In order to participate freely in the regenerative, not the destructive, tendencies of the Aquarian Age, one must recognize that true religion and science do not need to be rescued from contemporary chaos by messianic crusaders. On the contrary, creative individuals must learn to cultivate moral courage and cool magnanimity so that they may plumb the depths of pure science and true religion within themselves. This cannot be done without assuming some degree of responsibility for the intense karmic precipitations during the present period of rapid transition. Without self-confidence based upon inviolable integrity, the bewildered individual will regrettably fall prey to the contagion of despairing diagnoses, sanctimonious effusions and evasive rationalizations offered by self-appointed pundits and critics alike. No shallow conceit, cynical or complacent, can substitute for the mental discernment and spiritual strength required of pathfinders in the Aquarian Age. Rather than sitting in idle judgement upon contemporary history and humanity, wise individuals will seek to insert themselves into the tremendous rethinking initiated by scattered pioneers in regard to the essential core of Man and Nature and the vital relationship between them. If through earnestness, simplicity and dianoia one can radically revise one’s conception of Nature and Man, then one may powerfully assist that silent revolution and subtle healing taking place today behind the clutter of competing slogans and chaotic events.

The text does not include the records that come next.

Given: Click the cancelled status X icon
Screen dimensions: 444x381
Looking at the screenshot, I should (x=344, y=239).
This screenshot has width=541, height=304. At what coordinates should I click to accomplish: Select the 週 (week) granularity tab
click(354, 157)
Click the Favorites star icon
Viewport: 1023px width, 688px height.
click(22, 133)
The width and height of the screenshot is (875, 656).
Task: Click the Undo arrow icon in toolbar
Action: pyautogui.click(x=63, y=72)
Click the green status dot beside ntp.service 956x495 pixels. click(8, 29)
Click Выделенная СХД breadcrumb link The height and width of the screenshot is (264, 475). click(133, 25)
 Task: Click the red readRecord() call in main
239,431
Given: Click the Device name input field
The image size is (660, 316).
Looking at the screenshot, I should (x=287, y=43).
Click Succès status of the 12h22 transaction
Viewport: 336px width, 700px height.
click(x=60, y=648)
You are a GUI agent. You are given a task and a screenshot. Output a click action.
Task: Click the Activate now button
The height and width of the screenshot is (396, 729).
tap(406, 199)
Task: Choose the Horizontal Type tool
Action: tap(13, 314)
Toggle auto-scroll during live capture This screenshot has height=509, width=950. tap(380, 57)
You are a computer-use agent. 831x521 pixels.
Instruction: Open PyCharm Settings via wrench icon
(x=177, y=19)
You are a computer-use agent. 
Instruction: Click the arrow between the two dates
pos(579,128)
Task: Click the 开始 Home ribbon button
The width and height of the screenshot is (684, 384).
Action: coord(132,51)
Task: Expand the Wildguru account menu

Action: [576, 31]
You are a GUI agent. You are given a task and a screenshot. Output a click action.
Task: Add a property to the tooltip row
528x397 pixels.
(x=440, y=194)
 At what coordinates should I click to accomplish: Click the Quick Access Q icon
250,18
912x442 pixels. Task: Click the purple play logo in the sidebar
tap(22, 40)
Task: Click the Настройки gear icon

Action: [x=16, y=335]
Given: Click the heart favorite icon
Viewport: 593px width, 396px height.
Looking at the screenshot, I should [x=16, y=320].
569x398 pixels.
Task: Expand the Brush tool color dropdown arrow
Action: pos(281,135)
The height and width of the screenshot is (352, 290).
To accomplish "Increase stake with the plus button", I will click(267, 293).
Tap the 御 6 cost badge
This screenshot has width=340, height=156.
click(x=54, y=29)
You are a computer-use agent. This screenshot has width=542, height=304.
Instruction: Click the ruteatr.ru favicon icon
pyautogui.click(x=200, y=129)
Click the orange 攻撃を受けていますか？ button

As individuals increasingly recognize that the faults which bedevil them lie in themselves and not in the stars, they will progressively discern the Aquarian design woven in the heavens. Through the religion of renunciation of the personal self and the science of Buddhic correlation, one can begin the difficult ascent in consciousness towards comprehension of the mysteries of heaven and earth.
The Secret Doctrine, ii 502
Conceptions of space have varied significantly over the centuries, depending largely upon cognate conceptions of time, matter and energy. The arcane conception of space as at once an infinite void and an invisible plenum, replete with intelligence, offers a profound challenge not only to post-Einsteinian science but also to post-Gandhian religion. It demands an entirely fresh view of causality and consciousness, of activity and time. From the standpoint of contemporary physics, any object, including the human form, is almost entirely empty space devoid of anything that might be considered matter. Even without studying particle physics, perceptive individuals are prepared to accept that if they could visualize what an X-ray would show, they would find that only about one quadrillionth of any object is constituted of a few particles and that all the rest is seemingly empty space. Similarly, if they could visualize what various detectors operating over the visible and invisible spectrum reveal, they would find that every point in space is the intersection of myriad vibrating fields of energy. Again, if one were prepared to penetrate beneath the surface of personal and collective habits and institutions, through the discerning power of the disciplined conscience and awakened intuition, one would find an array of Monadic individuals suspended like stars in the boundless void of the unmanifest. To the resonant heart, this immense void would reveal itself as alive at every point with the vibration of the Great Breath in its complex rhythmic differentiations. Through such reflection one may recognize that the seeming solidity of things is mayavic. Their surfaces and contours as they appear to the physical senses and the perception of the psyche are enormously deceptive and strangely confining. By using the mind’s eye one can come to see that what is seemingly full is void and that what is seemingly void is extremely full of Atma-Buddhi-Manasic or noumenal aspects of invisible atoms.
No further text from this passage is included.